Some of them consist of the bloggers that vehemently disagreed with the Crashing The Gate statement that single-issue groups need to put aside their pet issues to work toward the cause of a Democratic majority (the recipe for the success of '06). That said, this move by both Amanda and Melissa represents the sort of pragmatism necessary to actually work in politics.
It's also a great move at mobilizing feminist and women bloggers behind Edwards instead of Hillary Clinton. Sure, that doesn't matter much in the early states of IA, NV, NH, SC, where organizing is king, but it will with fundraising and organizing beyond the first tier of presidential contests. But most of all, it's a move on the issues to the liberal side of the spectrum.

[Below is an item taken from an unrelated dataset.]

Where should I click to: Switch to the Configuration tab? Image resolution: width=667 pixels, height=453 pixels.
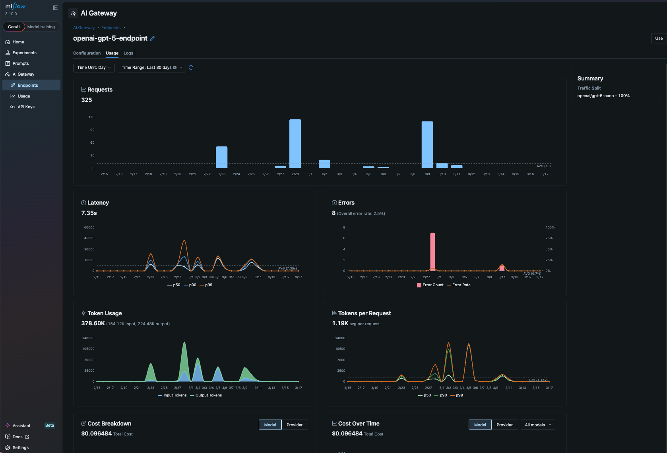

What this move symbolizes in the blogosphere is that Edwards team understands how to move to the left on the issues. The early move by Edwards to consolidate the liberal wing of the Democratic party at the beginning is very smart. It's how McGovern won the 1972 Democratic primary (I've been reading Gary Hart's "Right from the Start"). As Hart described McGovern's tactic:
There's also an interesting article out on Barack Obama by DC's CW, Harold Fineman, Is Obama Losing Web War? It seems to confirm the grumble I've heard about his lacking active organizing in the early states and their teams non-understanding of the netroots. That's not to say they won't come to the table and compete within the next 6 months (I think with regards to early state organizing that they will), but with Edwards staking out the ideological left, and Obama stalking a more non-partisan position, Obama could lose the competitive advantage that he gained in street cred from his uber-left stand against the Iraq invasion in 2002. His team's tactical planning, nail down the big money first and organize later, doesn't understand the way that they net has transformed presidential politics.
But there's also an argument to be made, on Obama's behalf, that he's endeavoring on an internet strategy that targets youth as his added-value to the turnout model. On Friday, he's attending a "Students For Barack Obama" Facebook rally. Obama is lucky to have this happening on his behalf, but he's smart to embrace and encourage the effort. Now, I've seen the extra-youth turnout models fall flat on their face in Iowa (with Dean), but Obama's appeal to the Millennial generation, as oppossed to Edwards appeal to the ideological left of older more traditionally politically active generations, is unique and full of possibilities in the big-state primaries.
I'm attending the DNC winter meetings on Friday and Saturday, so I'll hopefully be blogging alot more about the presidential candidates.